2. Good Documentation
Secondly, documentation is one of the most crucial aspects when it comes to API security. This documentation needs to be regularly maintained so it is up-to-date and accurate, containing in-depth information regarding how the API was developed and integrated, so it is available at all times.
The documentation should contain elements such as design reviews and findings from security tests. Any inaccurate or outdated information could result in vulnerabilities being missed during penetration testing or regular security checks. To ensure accuracy, APIs can be documented using the OpenAPI Specification (OAS) which provides a standardized format and defined structure, making documenting an API much more efficient.
3. API Inventories
Detailed API inventories should also be recorded on a regular basis, helping security teams have a complete understanding of the API’s overall attack surface. API monitoring tools can help to detect different API formats automatically, helping to give security teams an overview of formats they may not be familiar with.
4. Design Reviews
Finally, design reviews are crucial when developing any software product, especially APIs. These reviews or evaluations ensure that the API is being suitably developed for its intended purpose, highlighting any deviations and potential flaws in the design. By identifying these issues early on in an API’s life, they can be quickly resolved or improved with minimal impact.
Business logic should be used when conducting a design review, as many scanner tools fail to detect vulnerabilities that could be exploited by attackers. Security testing tools should also be deployed to identify any configuration problems and check for known vulnerabilities. This is typically followed by fuzz testing to find any discrepancies in the source code and then the scheduling of automated monitoring and analysis.
Phase 2: During Runtime Protection
Development and testing are only the first stages of API security; in fact, the runtime protection of the product could be considered even more important. The key aspects of runtime protection are dynamic discovery and the detection and prevention of an attack.
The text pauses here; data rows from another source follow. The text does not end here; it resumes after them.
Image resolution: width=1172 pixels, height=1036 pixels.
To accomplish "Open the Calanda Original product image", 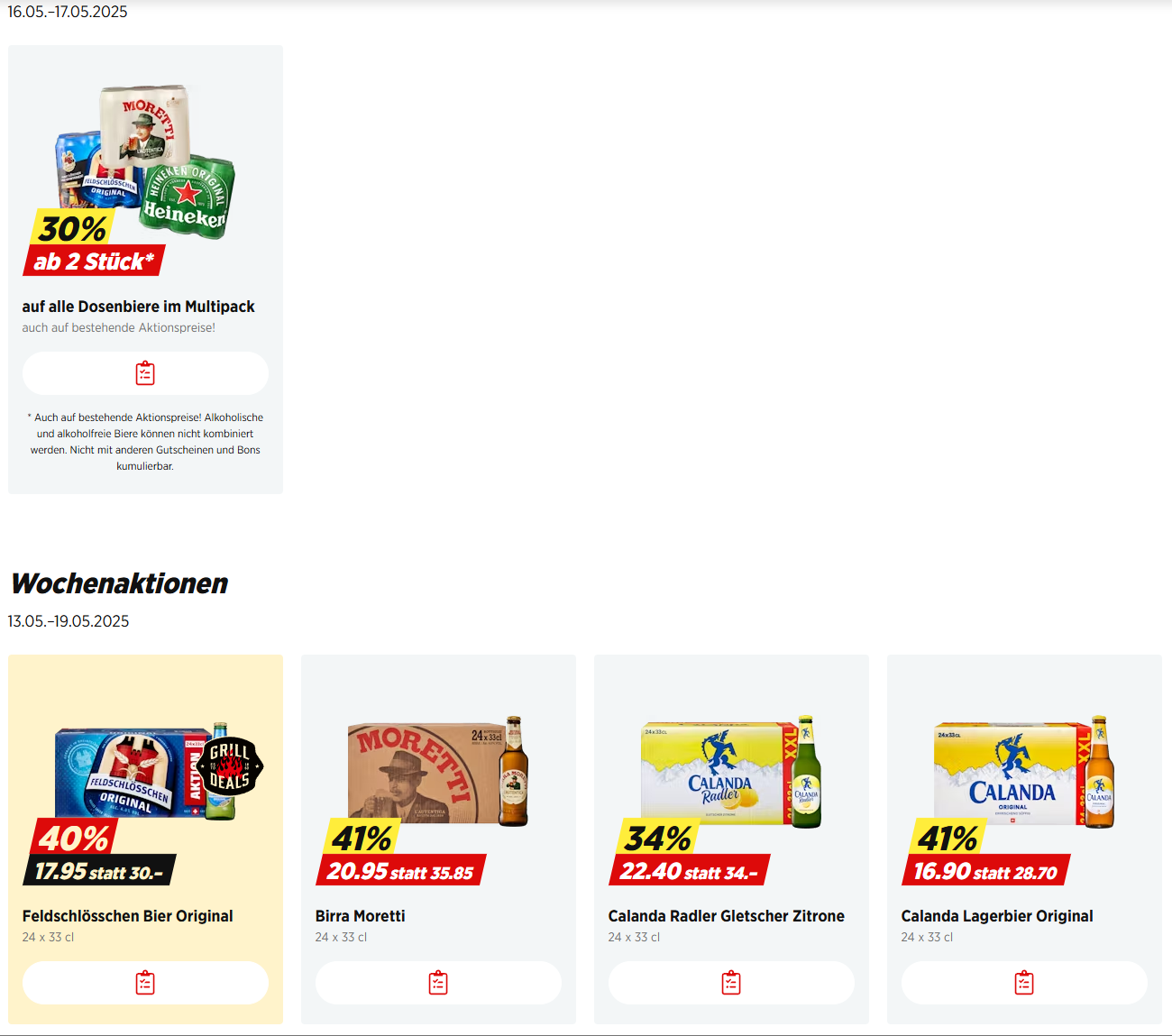I will [x=1024, y=772].
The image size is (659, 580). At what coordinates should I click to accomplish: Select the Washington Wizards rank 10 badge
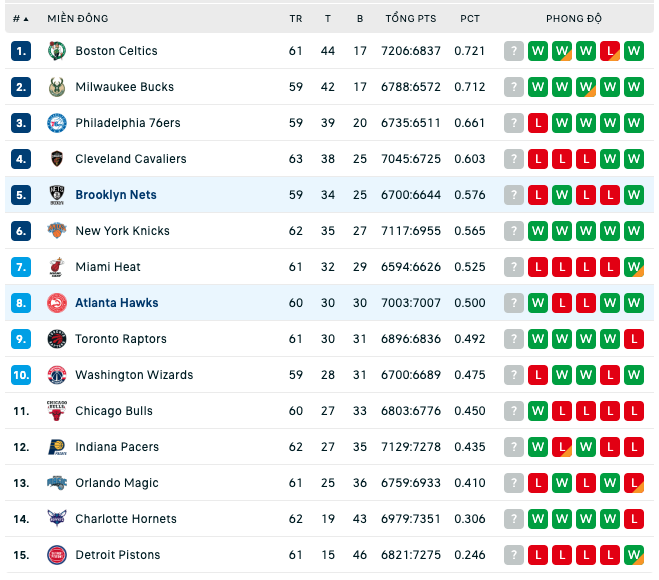click(x=21, y=375)
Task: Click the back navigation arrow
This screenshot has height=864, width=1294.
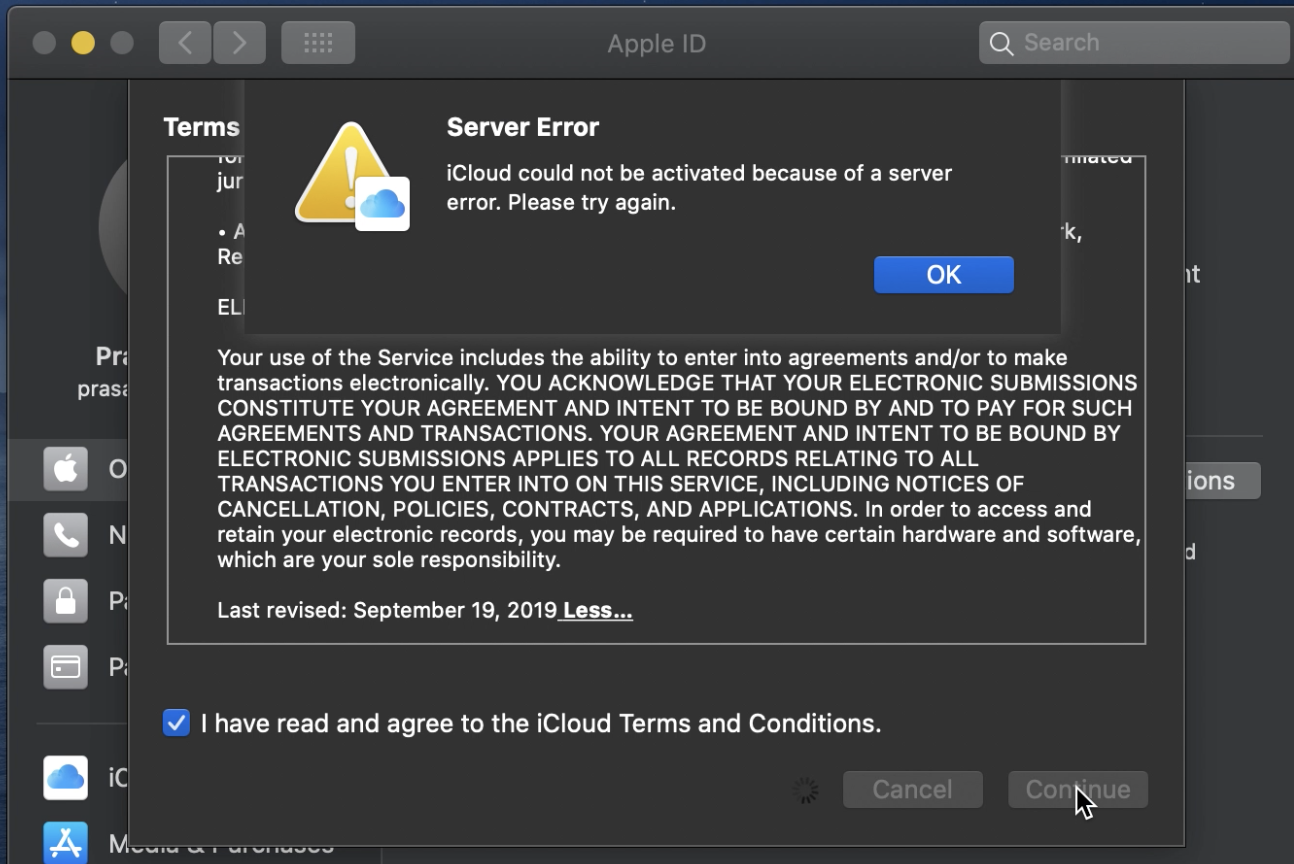Action: (x=185, y=43)
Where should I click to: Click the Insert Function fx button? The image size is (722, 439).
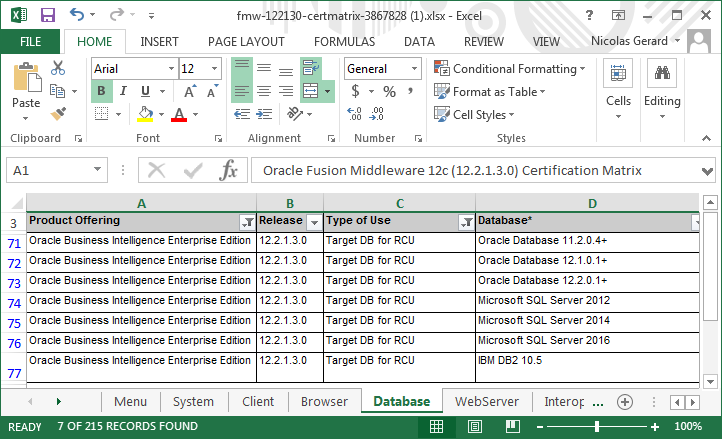click(x=228, y=171)
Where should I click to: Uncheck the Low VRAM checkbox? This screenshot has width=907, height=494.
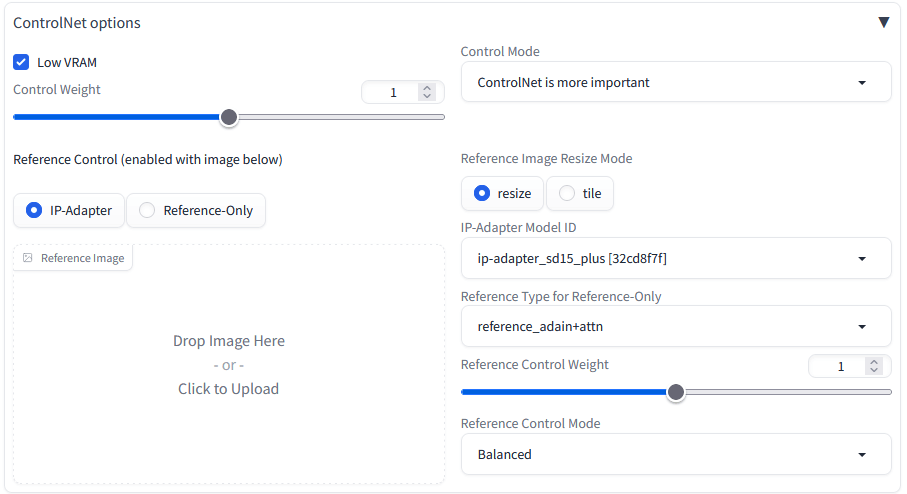pos(21,62)
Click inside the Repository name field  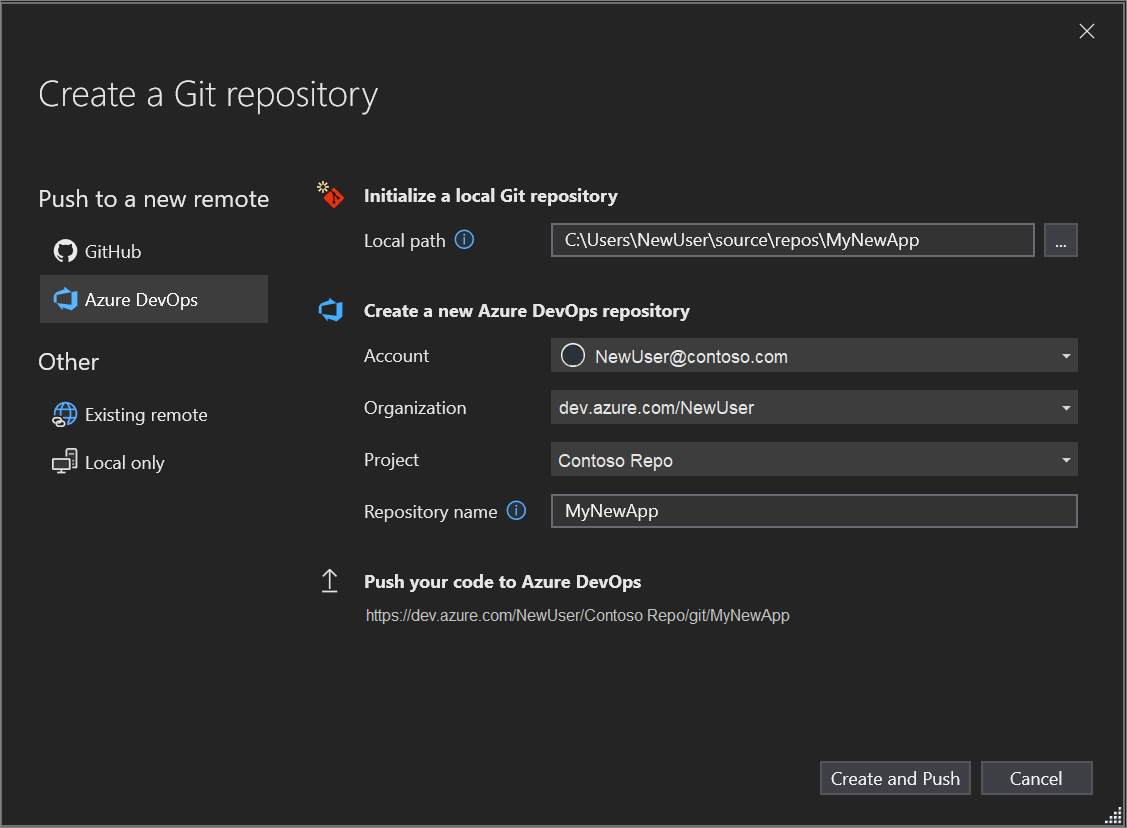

Runtime protection tools should also detect any API misconfiguration issues within its infrastructure and analyze behaviors, checking for exploits such as brute force attacks and credential stuffing.
1. Monitoring Behavior
This is achieved using tools that can measure typical user and API behaviors so any anomalies can be spotted easily. The analysis provided by monitoring tools can also be crosschecked against documentation to identify any unusual activities or irregularities. Again, this reaffirms the need for documentation that is current and accurate in terms of normal behaviors.
Setting up continuous authentication is also essential when protecting an API against potential attackers. This requires Identification and Access management tools, public key infrastructure, and API key management.
Authentication and authorization best practices include:
- Keeping all identity keys and access controls on a separate database
- Do not use API keys as a method of authentication
- Use multi-factor authentication to provide additional layers of security
In summary, the challenge of enhancing API security can be mitigated by following core security principles, using the correct tools, conducting regular testing, and keeping thorough, current, and accurate documentation. The effectiveness of any API security strategy is also strengthened by conducting inventories and design reviews during the development stage, and by monitoring user and API behaviors during runtime.
The good news is that adhering to these security fundamentals can ensure API security is no more of a challenge than any other type of software security. We always say that shifting left on your security practices helps a ton, but these are some good first steps!